01. Cognitive Decoupling
Standard Large Language Models (LLMs) often conflate retrieval and reasoning, leading to the well-documented phenomenon of "hallucination." GCSE Tutor solves this through **Cognitive Decoupling**.
When a query is received, it is first processed by the **Investigation Loop**. This agent-cluster is prohibited from generating answers; its sole mandate is to scour the Knowledge Graph, local PDFs, and official exam board specifications via MinerU parsing to establish a "Grounded Truth."
Investigative Phase
RAG Hybrid retrieval scours vector embeddings and entity-relation mappings to find the exact mark-scheme criteria.
Reasoning Phase
The Solve Loop uses Chain-of-Thought (CoT) to build a multi-step mathematical or logical solution based ONLY on the investigative data.
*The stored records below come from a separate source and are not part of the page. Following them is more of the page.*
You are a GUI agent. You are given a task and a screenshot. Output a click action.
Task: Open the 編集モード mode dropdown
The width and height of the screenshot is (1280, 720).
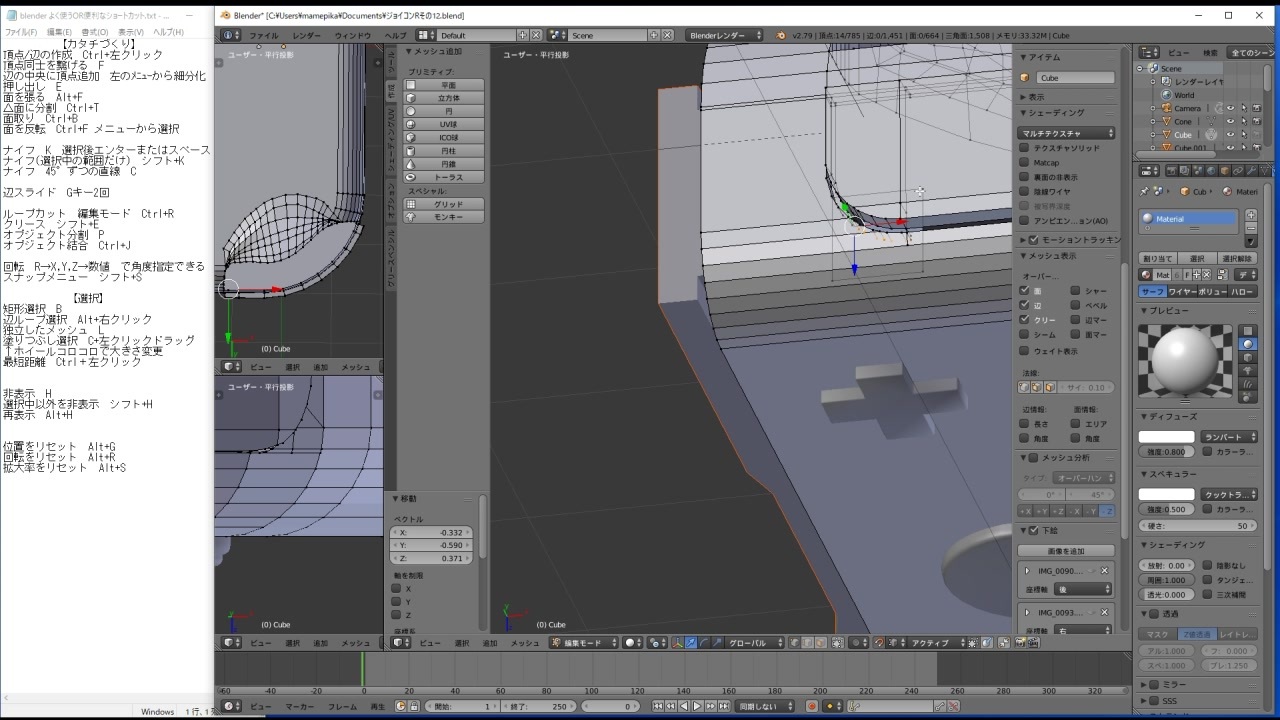pyautogui.click(x=584, y=643)
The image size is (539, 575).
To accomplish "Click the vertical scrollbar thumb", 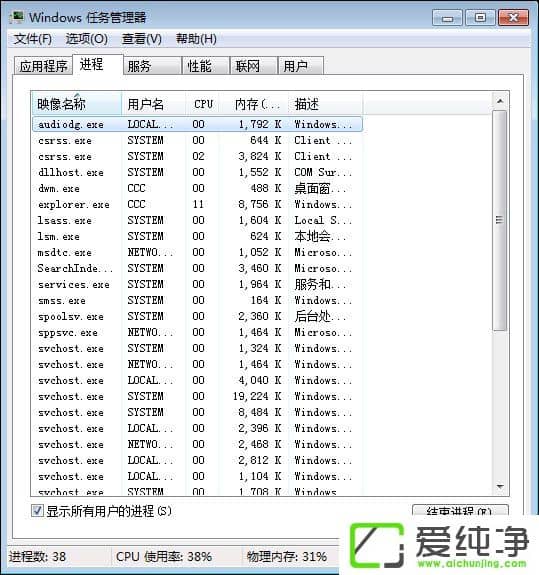I will (x=500, y=220).
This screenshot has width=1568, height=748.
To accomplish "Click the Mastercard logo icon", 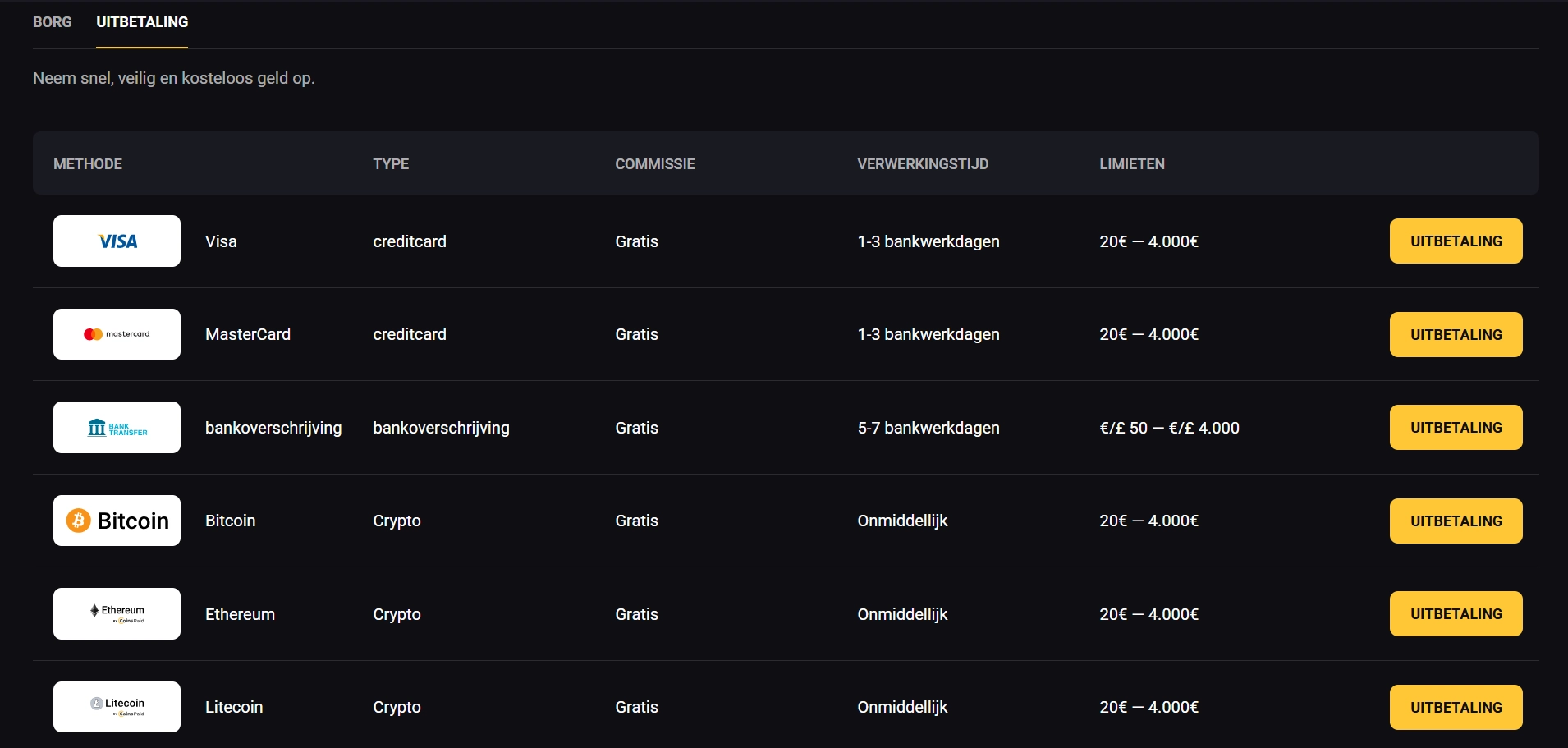I will pos(117,334).
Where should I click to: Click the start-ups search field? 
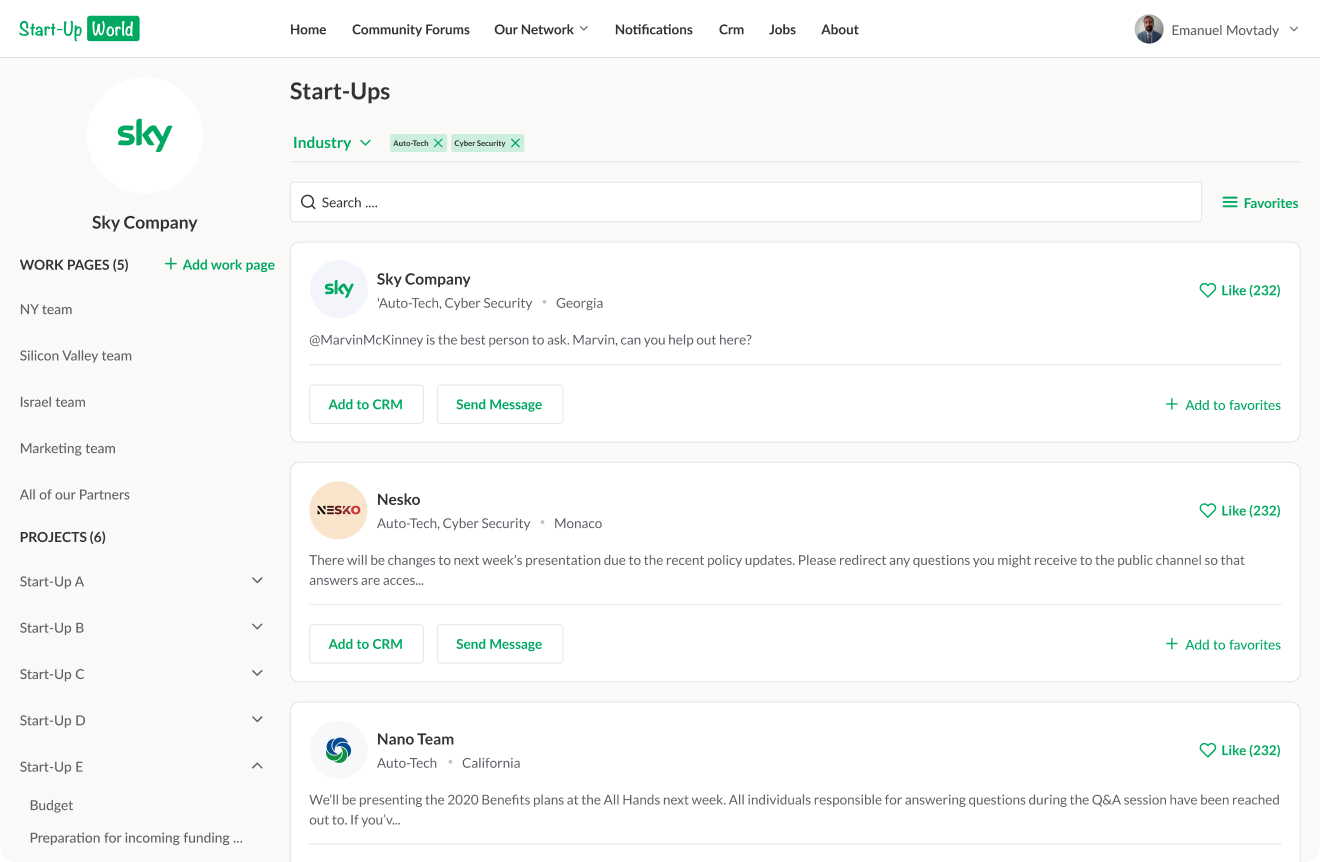745,202
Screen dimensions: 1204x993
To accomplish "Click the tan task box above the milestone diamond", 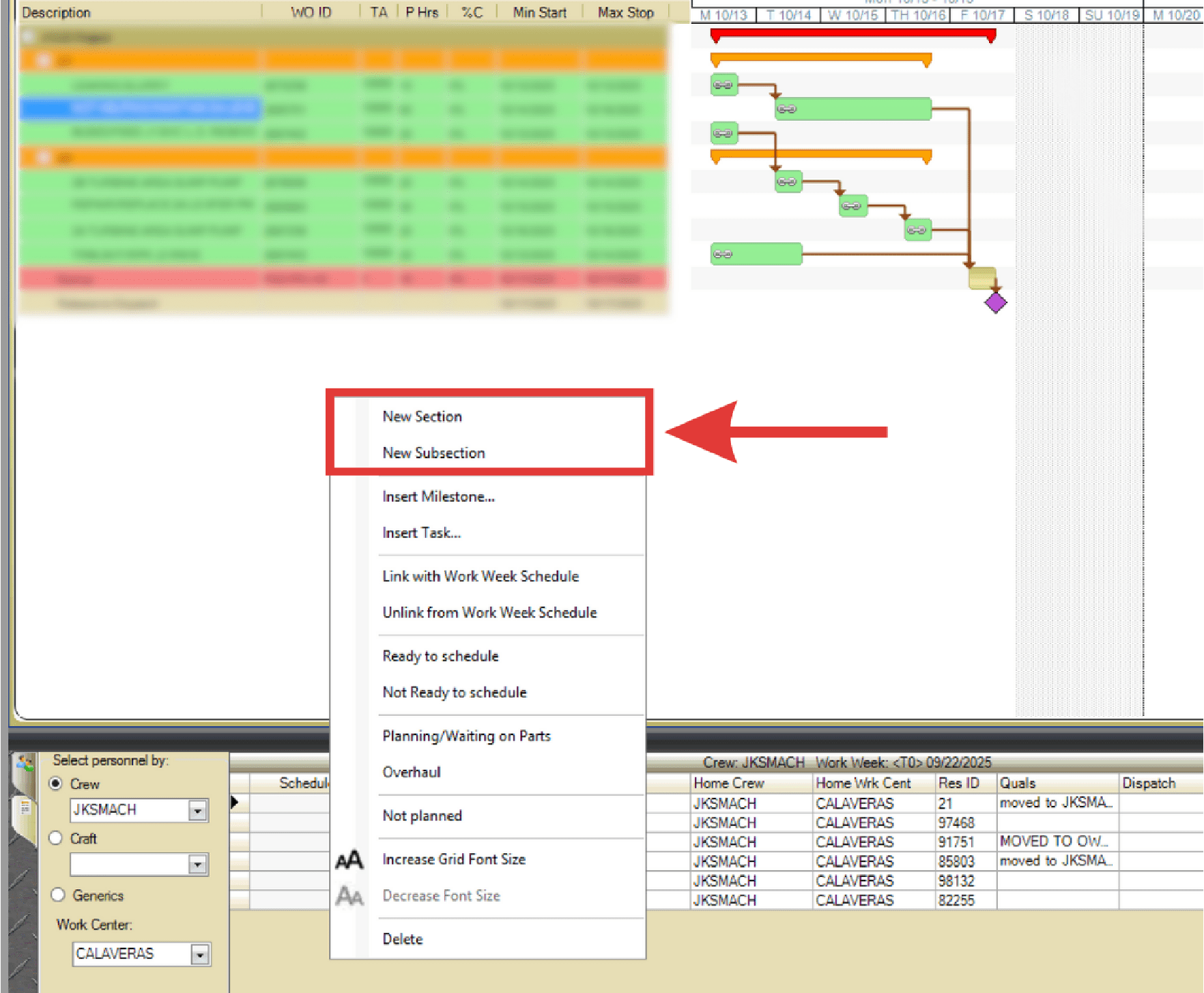I will coord(981,278).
02. Grounded Retrieval (RAG)
Our **Grounded Retrieval** system utilizes a hybrid approach. While vector search identifies semantic similarity, our **Knowledge Graph (LightRAG)** integration maps the intricate relationships between concepts—such as the link between "Mitosis" and "Cell Differentiation" in AQA Biology Paper 1.
The MinerU Pipeline
Official PDF specifications are parsed via MinerU into high-fidelity markdown. This ensures that every citation generated by the system refers to a verified, board-compliant source.
03. Verification Protocol
The final stage of the architecture is the **CheckAgent**. This specialist agent is tuned specifically to mark scheme rigidity. It acts as a "Digital Examiner," reviewing the output from the Solve Loop and cross-referencing it against board-specific keywords.
The A* Guard
"If the solution does not meet the 99% precision threshold for the target grade, the system automatically triggers a recursive re-investigation. We do not settle for 'good enough'."